In fact, many of those same people in my personal life would be happy to shove everything “cyber” in a box and put it far out of sight to never deal with again. Because of this, I’m not shocked when I read the latest studies about those in the C-suite having that same attitude — such as 90 percent of corporate executives saying they cannot read a cybersecurity report.
I have a confession to make myself: I’m not much of a technical IT guy either.
I view myself as more of a business analyst, and through that lens, the separation of cyber risk and business risk doesn’t make much sense. My sister getting Craigslist messages trying to dupe her out of money is no different than the scammers on the street pitching their elaborate stories in person. Likewise, a competitor stealing employee credentials in order to access valuable intellectual property isn’t much different than the paper-driven corporate espionage that existed before the Internet.
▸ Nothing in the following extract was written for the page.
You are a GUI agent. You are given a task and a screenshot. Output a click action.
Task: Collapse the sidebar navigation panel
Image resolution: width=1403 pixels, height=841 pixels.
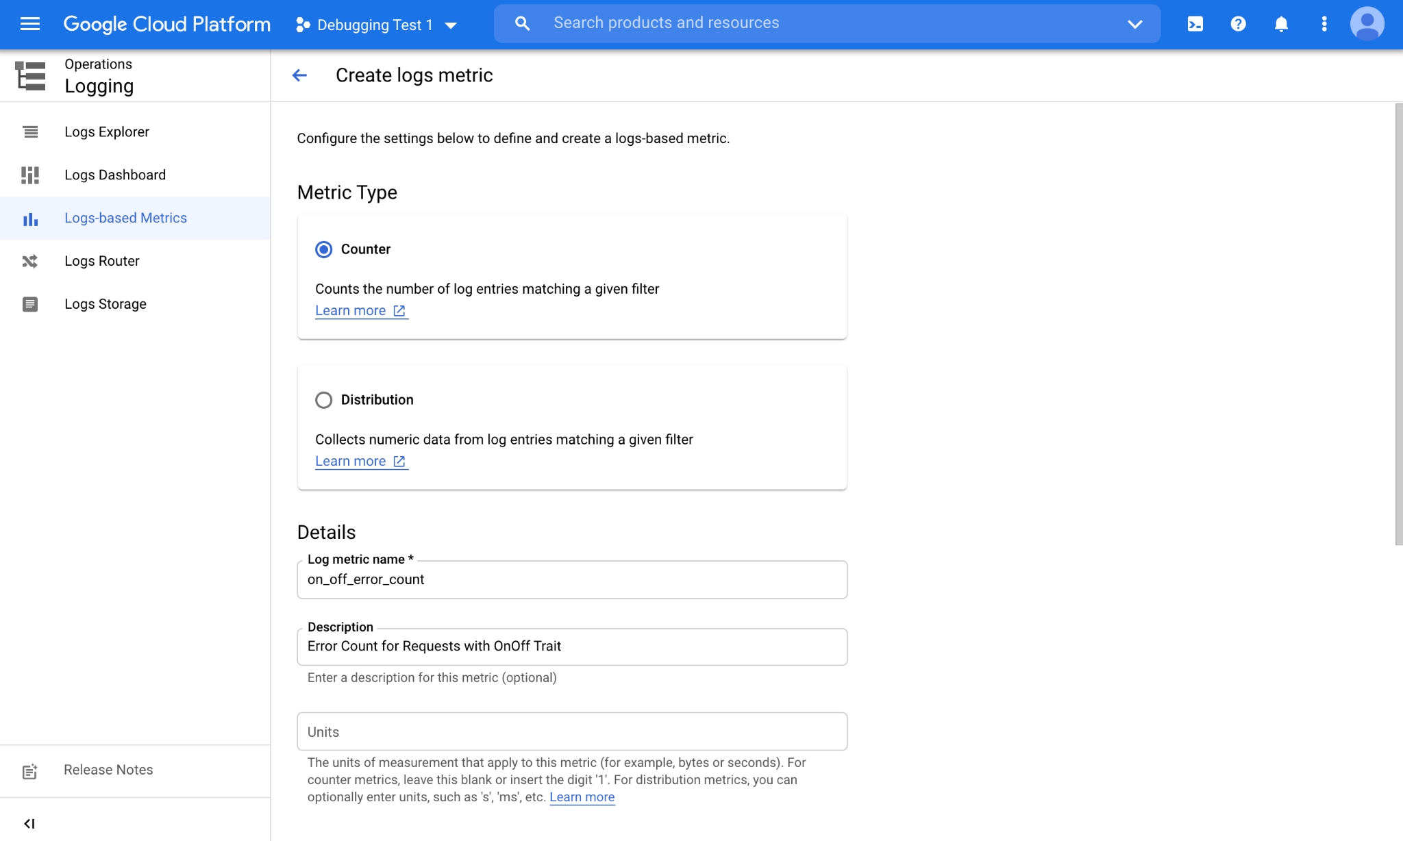pyautogui.click(x=29, y=823)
It’s the same risk, just in a different medium. If anything, the main difference is in volume. Actors halfway across the globe can target your organization, and expanding digital supply chains means there is a growing number of attack vectors and an ever-changing list of exploits that can be used to steal that information.
You may not be an expert on a specific threat or a risk out of the box, but that’s where cyber threat intelligence can help. With the right intelligence you can make more informed decisions that can dramatically improve your cybersecurity and resiliency.
I’m reminded of a famous quote attributed to Socrates: “The only true wisdom is in knowing you know nothing.” Cyber threat intelligence is the wisdom that although individually we may know nothing, collectively we have great knowledge that can be leveraged.
Much has been written about cybercrime-as-a-service model and the way that malicious actors leverage past successes and individual expertise to create more effective tools and tactics. Cyber threat intelligence is about having that same effective and coordinated approach to risk management that the bad actors have when it comes to trying to exploit cyber risk.
The cybersecurity conversation has come a long way over the past few years, but what’s still missing from many organizations is that coordinated approach to cybersecurity — one that begins at the board of directors and goes down to the newest employee. As we previously noted, a proactive strategy backed by an engaged C-suite and board of directors has been shown to reduce the growth of cyber-attacks and data breaches.
It’s easy to berate the clueless executive, but I try to imagine them with the same level of knowledge that I once had — before I first picked up the phone, began interviewing cybersecurity experts, and had all of this cyber threat data at my fingertips.
We don’t all have to be experts. There are plenty of experts out there already. What those organizations need is a way to harness that collective knowledge, to compare that external data against their own internal intelligence, and to have that cyber threat information presented in an ongoing, easy-to-understand manner.
When customers ask our analysts about new threats or use our threat intelligence to improve their organization’s cybersecurity, we’re all working together to better defend against malicious actors by focusing resources on the threats that directly impact each organization. That collaboration and sharing of knowledge is what cyber threat intelligence is all about.